Health system and policy research

The health system in Hong Kong, as in many other developed countries, is facing increasing pressure arising from demands of an ageing population with a high prevalence of chronic diseases requiring lifelong health care. Health systems have been designed for acute care and have been unable to fulfil the requirements of providing life-long care for chronic disease management in integrated care provided in different institutional settings and facilities. Inadequate ambulatory care and community resources directly result in pressures experienced in the inpatient setting because avoidable hospitalisations are not dealt with early enough and discharge is delayed by inadequate community-based care.

Hong Kong has parallel systems of public and private financing and provision of healthcare. The segmented public-private financing and delivery system is structurally inefficient and has been under increasing pressure to meet the demands and needs of an ageing population arising from the associated prevalence of chronic disease and issues relating to equity in access to primary care. Given the under provision of public primary care services, financial barriers created by out-of-pocket payments in the private sector make accessibility to and affordability of healthcare an issue for patients in lower socio-economic groups.


Hong Kong’s Health System: “Fit-for-purpose”


(i) Strategic purchasing in public-private partnership

In collaboration with Our Hong Kong Foundation (OHKF), the Centre have been researching policy intervention which address the challenges of ensuring Hong Kong’s health system in “fit-for-purpose” and completed studies on strategies and instruments to enable this.

Centre has launched a study report on how to strategically organize Hong Kong’s health financing system, titled “Strategic Purchasing: Enabling Health for All”, during a symposium held on 20 December 2021 to actualise “Health for All” in a primary care-led people centred integrated care. Building on the 2018 health policy report “Fit for Purpose: A Health System for the 21st Century”, the latest report pointed out that Hong Kong’s health system is yet to be fit to cater for the emerging healthcare demands shaped by the needs of a rapidly ageing population and growing chronic disease burden. Key findings highlighted the importance for available resources within Hong Kong’s current health financing portfolio to be allocated more strategically for the critical health system goal for transformation to a primary care-led integrated person-centred health system.

Various studies have been conducted to assess the impact of the Elderly Health Care Voucher Scheme on service utilization and primary care system, and to identify factors that influence its implementation since its launch in 2009. Mixed methods employing quantitative and qualitative studies were employed.  Various papers have been published in international peer-reviewed journals.

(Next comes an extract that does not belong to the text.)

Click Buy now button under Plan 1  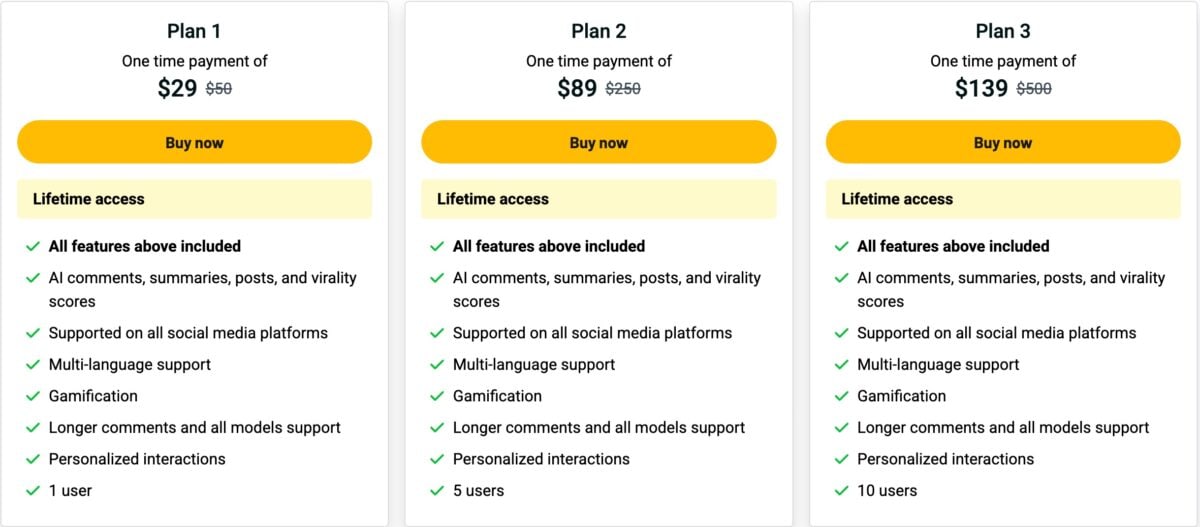coord(194,142)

(ii) Primary care ecosystem

The District Health Centre Scheme (DHC) was proposed in the Hong Kong SAR Chief Executive’s Policy Address in 2017 to promote individual and community involvement, enhance coordination among various medical and social sectors, and strengthen district‑level primary healthcare services. We have been awarded a contract by the Food and Health Bureau (FHB) to monitor and evaluate the Kwai Tsing District Health Centre. We have also been invited by FHB to extend the evaluation of the scheme to the second District Health Centre in Sham Shui Po. The study examines the role of DHC in its primary care ecosystem necessary to transform our health system.  It assesses the implementation process and effectiveness of DHCs using a formative evaluation approach. It will provide insights to enable successful scale-up of the DHC Scheme to other districts and sustainability of the initiative.

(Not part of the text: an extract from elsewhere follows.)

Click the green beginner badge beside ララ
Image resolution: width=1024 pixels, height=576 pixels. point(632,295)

(iii) Study on post discharge support and long term care

In view of the ageing population, the demand for long-term care has been outstripping the supply. The Director of the Centre have been contracted by Social Welfare Department (SWD) in end 2017 to conduct an evaluation study on Pilot Scheme on Residential Care Services Vouchers which provides subsidy and choice to elderly persons to seek residential care services in non-subsidised elderly homes.  The results have facilitated the government to refine the voucher scheme and extended it for another three years. SWD further contracted us in October 2020 to conduct another evaluation study on this extended Pilot Scheme to assess its effectiveness and long-term development. SWD also contracted us in June 2018 to conduct an evaluation study on Pilot Scheme on Support for Elderly Persons Discharged from Public Hospitals after Treatment which aims to provide transitional care to prevent premature long-term institutionalisation in residential care homes for the elderly. The evaluation results also enabled the government to develop a new service delivery model for an extension of the Pilot Scheme for three years. We are currently conducting a further evaluation study for this Extended Pilot.